ボクはその前に座り、染色のための色――"織彩しきさい"をカードから筆先へと写し取る。


筆をバケツの水に浸すと、ついていた色は音もなくほどけて、消えてゆく。

一つの織彩しきさいを重ねると、そこに宿っていた記憶は布に溶け、新たな色に置き換わる。


果実からもらった藍。

鳥の羽根からもらった群青。

蝶の鱗粉からもらった瑠璃。

鉱石から砕いた孔雀石の蒼。


手元の紙に塗り留めるが、どれも影のように黒が勝ち、うっすらと青が残るだけだ。

光が横にすべると、青はささやきのように形を変えた。

けれど、胸にひっかかるあの広がりには届かない。


朝焼けの橙、昼の蒼、夕暮れの紫、嵐の灰、夜の群青。

ボク――山猫の獣人、名をカイと申します――が描きたいのは、

そのどれでもあり、どれでもない「本当の空」の表情。


布をかけたままの一枚のキャンバスに、ボクはそっと指を添えた。

そこには、彼女が生きていたころに描いた、二人の思い出の場面がある。



贈り物を交換し合ったあの日の丘。

笑い声まで聴こえそうな手元、花、影――そして、頭上だけが白く残されたまま。

空が、欠けている。

最後のピースは、あの日からずっと見つからない。


  私に、空をプレゼントして欲しいな


耳の先がぴくりと震える。

彼女の声は、紙片の角に引っかかった風みたいに、胸の奥を掠めていく。

布の向こうの青白い余白が、遠い呼吸をしているように見えた。


「ヒバリ、もう少しだけ待っててね」


ボクはそうつぶやき、彼女から貰った予備の筆に、視線を落とした。

まだ一度も、防滴ケースから出したことのない、しっとりとした毛先の筆。

ずっと隣で、描けない絵の側で、ボクと同じ方向を見てくれていた相方だ。


ケースの中で、昼と夜が交代するたびに、筆の柄がほんのり青を返した夜があった。

その織彩しきさいを、じっと待ちわびるかのように。


色を写し取る方法は、主に二通りと言われている。

織彩しきさいを保存した"カード"や、織彩しきさいで染めた衣類や家具から、筆先で再び取り出す方法。

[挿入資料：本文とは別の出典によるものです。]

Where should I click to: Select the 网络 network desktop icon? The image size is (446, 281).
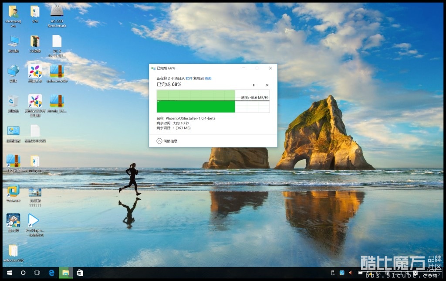point(13,71)
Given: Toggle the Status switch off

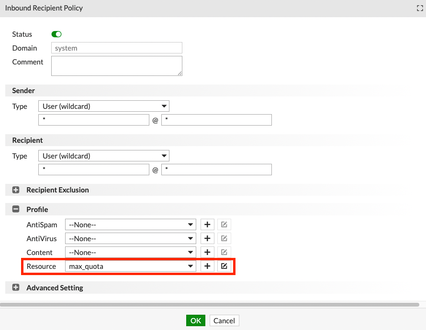Looking at the screenshot, I should [x=56, y=34].
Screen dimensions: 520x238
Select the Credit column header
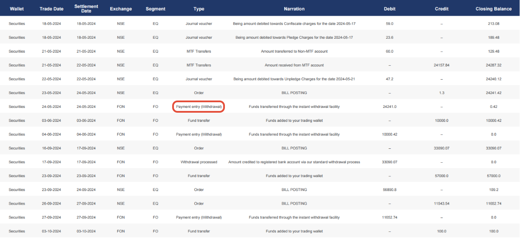[442, 9]
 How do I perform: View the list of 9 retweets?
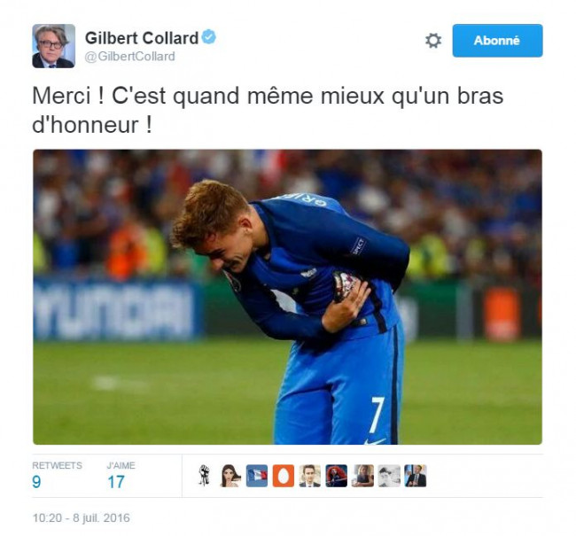point(57,475)
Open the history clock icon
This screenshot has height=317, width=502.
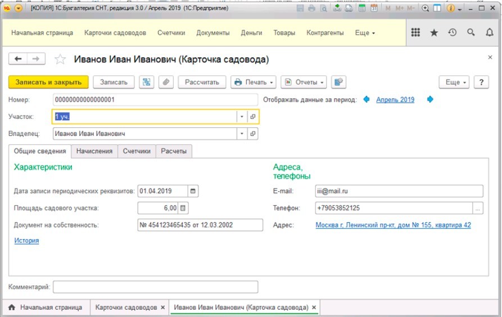452,33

存在そのものが持つ色、"元色げんしょく"を吸わせる方法。


空には、触れることができない。

ならば、空の織彩しきさいを宿せる、何か。

――光や水や雪のように、空の姿を映しつづけるもの。


思案はやがて眠りにほどけ、冬空に浮かぶ星の粒は遠のいた。



*



空から生まれて手の届くところに降るもの――雪と霧。

白に染まる前の筆には、空は宿っているだろうか。


もう夏も近いというのに、雪の降りやまない、霧に覆われた村。

その入口で、灰色の毛皮をまとった獣人の少年が、雪かきの手を止めてこちらを見た。


「旅人さん? こんな寒い場所に、どうしたの」

「雪になる前の色を分けてほしくて」


少年は不思議そうに瞬きをしてから、頷いた。



霧紡ぎのいちは、低い鐘の音から朝が始まる。

屋台の奥では、老いた霧狼族が節だらけの指で、吊るした筆の根元を慎重に返していた。

「霧の色の筆」だ。

霧の粒を何週間も吸わせて、やっと一筋の白灰を宿すのだという。


隣では、雪兎族の娘が雪片を壺に閉じ込め、せっせと筆先を沈めている。

畑の育たぬ土地で、常冬だけが人の手に残す収穫。

ここでは霧も雪も、大事な商品だ。


「にいちゃん、残念だが探してる織彩しきさいじゃあないと思うぜ」


言葉をかけてきたのは、鼻先の黒い氷鼠族の青年だった。

彼の掌は氷に触れすぎたせいで、表皮は固くなり、ところどころひび割れている。


ボクは無理を言って、染まりきっていない「雪の色の筆」を一本分けてもらった。

礼を言い、筆先をじっと眺める。

ほんのりと染まった先端には、淡い光が感じられた。


市の端で、バケツの澄んだ水に自分の筆をひたし、音もなく色を落とす。

ぱちぱちと弾ける竹炭、立ち上る煙、煤けた火箸。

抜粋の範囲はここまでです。